RICHMOND, Va. (WRIC) — A hot topic at Monday night’s board meeting was the alleged mold that has been plaguing several Richmond Public Schools.
Several concerned parents and teachers voiced their opinions on the matter while board members had a chance to hear the results of the recent testing of one of the schools.
Officials announced the results of mold tests that were done at Thomas C. Boushall Middle School, in addition to other schools. It’s a school, amongst others, where many parents and teachers have previously complained has a mold infestation at previous board meetings.
At Monday’s meeting, Boushall Middle School teacher Chloe Tremper spoke out about some of the issues she’s seen during the public comment period.
“I had to wipe mold off microscopes the other week that were stored in the moldy prep room,” Tremper said.

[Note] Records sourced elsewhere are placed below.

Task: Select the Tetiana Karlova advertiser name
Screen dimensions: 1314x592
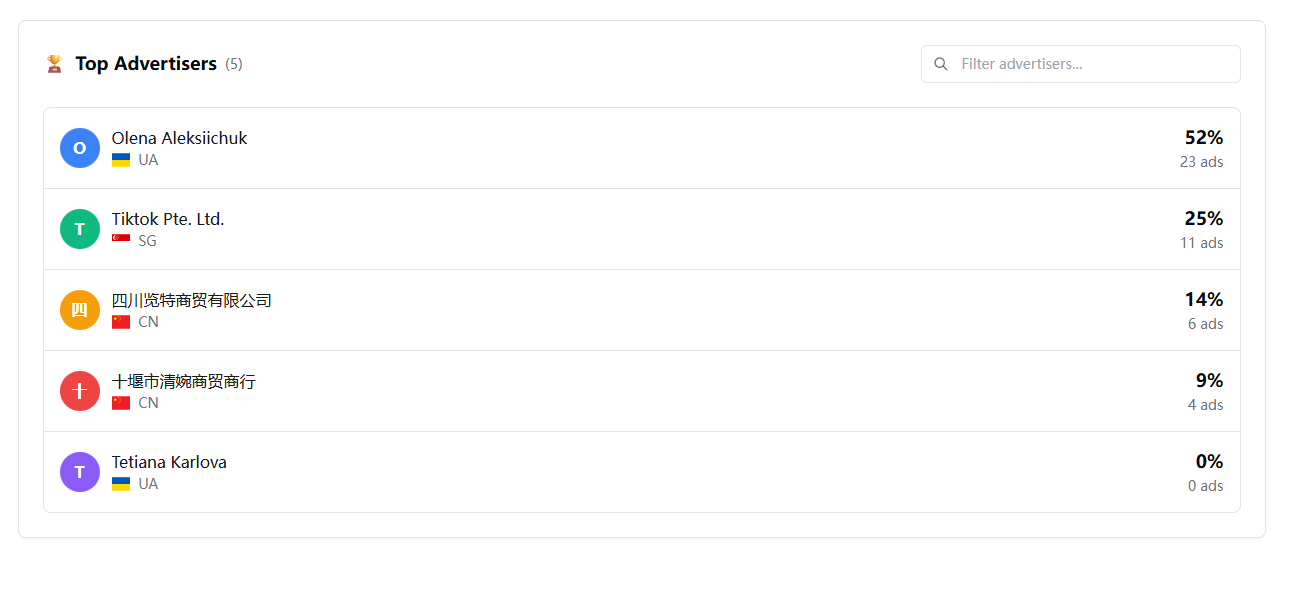Action: 169,462
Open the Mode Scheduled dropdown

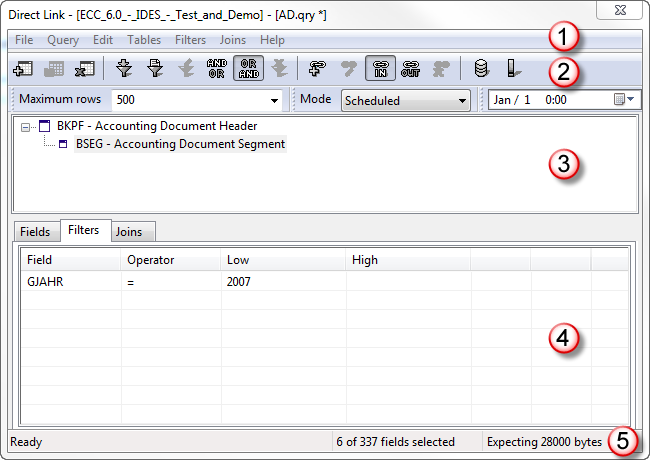click(x=462, y=101)
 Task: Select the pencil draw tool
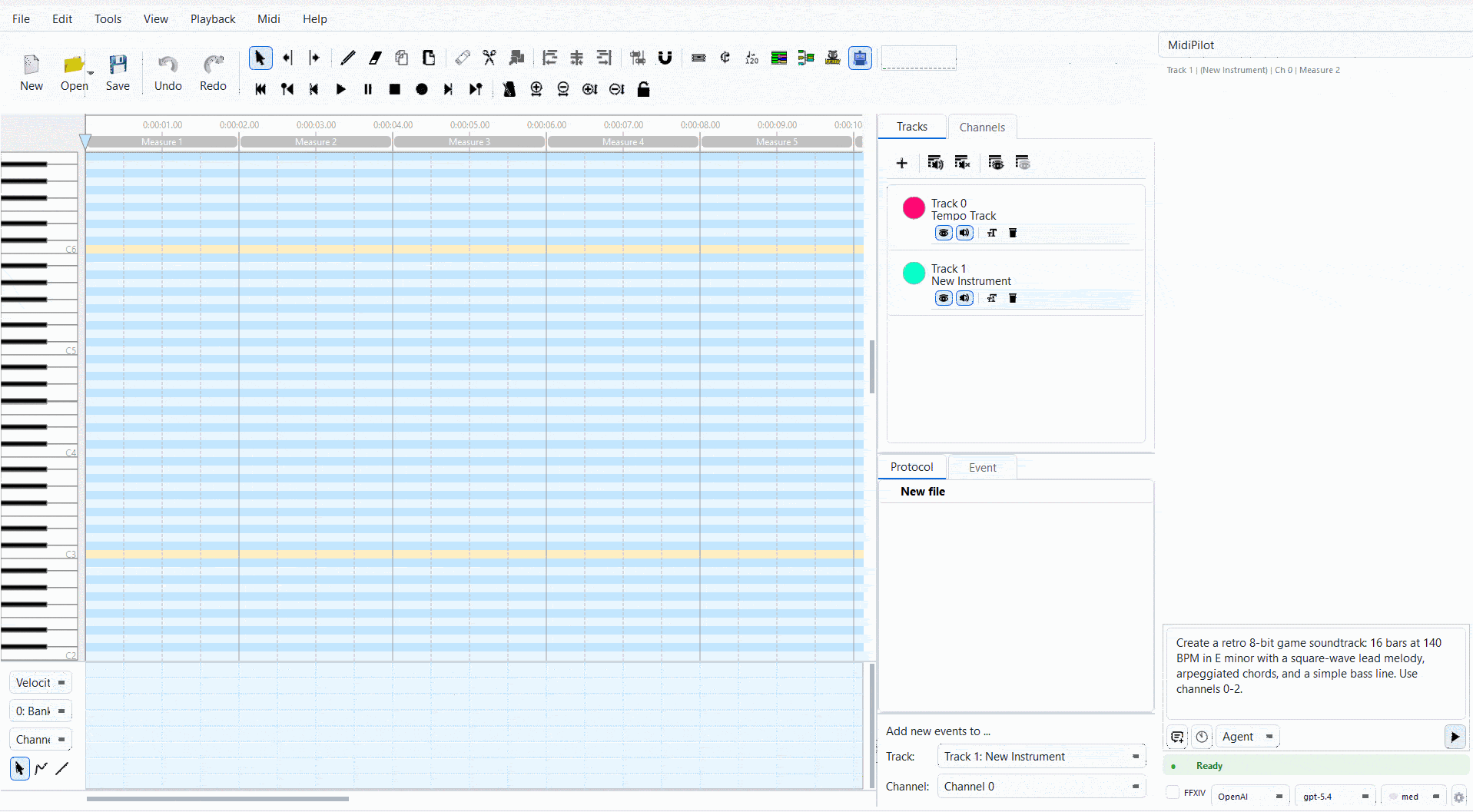coord(348,58)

Richmond school leaders got an update on the testing that was done at Boushall Middle at Monday’s board meeting by Chief Communications Officer Dana Fox.
Part of this report showed no mold in the air space, but mold growth on ceiling tiles in places like the registrar’s office and a non-food storage room in the kitchen.
According to the report, those spots of mold have since been removed. However, teachers like Tremper raised concerns about the report and the way it was done.
“We were told the entire building would be tested. However, only 18 rooms were tested, almost all of which are on the outer edge of the building,” Tremper said. “The major mold issues I personally witnessed during teacher professional development week and still are in the interior rooms.”
Fox explained the reason why this happened on behalf of the company that tested the school.
“What they do is a visual inspection of every room. So, they said that they walked every single room for visual inspection, any rooms that showed mold spores that were visible, those are the rooms that they tested. And then they tested each floor, sort of random samplings and comprise those,” Fox said.
Fox added that they’re still waiting on test results for other schools, including Clark Springs Elementary. She said they are also currently scheduling tests at J.H. Blackwell Preschool, Maymont Preschool, Summer Hill Preschool, Elizabeth D. Redd Elementary School and Woodville Elementary School within the next two weeks.
She added that mold tests for a full building cost about $5,400 dollars for elementary schools and about $8,600 for middle and high schools. Further, testing the whole district could cost about $325,000 dollars.
Despite the cost, board members like Kenya Gibson still pushed for something to be done immediately.
“It sounds like we’re saying we found some mold [but] I don’t hear any sense of urgency about what we found. And, you know, I mean, do we recognize that this is a big issue?” Gibson said during the meeting. “Are we calling the teachers liars? Are we not believing that this is a real problem? That it’s significant, that it has urgency,”
Superintendent Jason Kamras said during the meeting they’ve been addressing every complaint they have received by testing, swapping out ceiling tiles and cleaning where necessary.
“If we want every single room of every building tested, whether that’s the standard or not so be it, we can do that. We just need to honestly grapple with the fact that that will likely cost three to $400,000. And those are funds that we won’t use for something else.” Kamras said.
“I don’t think this is a question of a lack of urgency. I don’t think it’s a question of a lack of commitment. I think it’s a reflection of the very difficult reality that our buildings need help, and our kids need help. And there simply isn’t enough help to go around,” Kamras added.
Parents and teachers have said they simply want something to be done before it’s too late.
“Staff have said they will quit over this, and I need you all to take this seriously to protect the health of our students and staff. I don’t want to have to leave a job at a place I love because it is affecting my health,” Tremper said.